I haven't tried to use CCCrypt() this way, that's not really what it's for. CCCrypt() is a convenience function when you want to do a one-shot decryption. When you want to do "as you go" decryption, you use CCCryptorCreate() and then multiple calls to CCCryptorUpdate() and finally CCCryptorFinal() (or you can call CCCryptorFinal() and then CCCryptorReset() to decrypt more stuff with the same key). Finally you call CCCryptorRelease() to release your cryptor.
编辑关于此内容的更多信息,并意识到即使将输入分成16个字节的块,也不能以这种方式使用 CCCrypt()。每个AES加密块都会修改下一个块的IV,因此您不能只是在流中间开始某人。

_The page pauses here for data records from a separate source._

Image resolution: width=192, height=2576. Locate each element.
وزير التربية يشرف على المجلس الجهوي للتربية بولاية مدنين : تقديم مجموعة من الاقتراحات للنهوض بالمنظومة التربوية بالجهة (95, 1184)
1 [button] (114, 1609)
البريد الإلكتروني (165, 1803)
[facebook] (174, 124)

这就是为什么在整个会话中都需要一个持久性 CCCryptor 对象的原因。
EDIT I was thinking about this some more, and realized that CCCrypt() can't be used this way even if you broke up the input into 16-byte chunks. Each block of AES encryption modifies the IV of the next block, so you can't just start someone in the middle of a stream. That's why you need a persistent CCCryptor object over the entire session.
这篇关于多线程环境中带有CCCrypt的NSData的文章就介绍到这了,希望我们推荐的答案对大家有所帮助,也希望大家多多支持IT屋!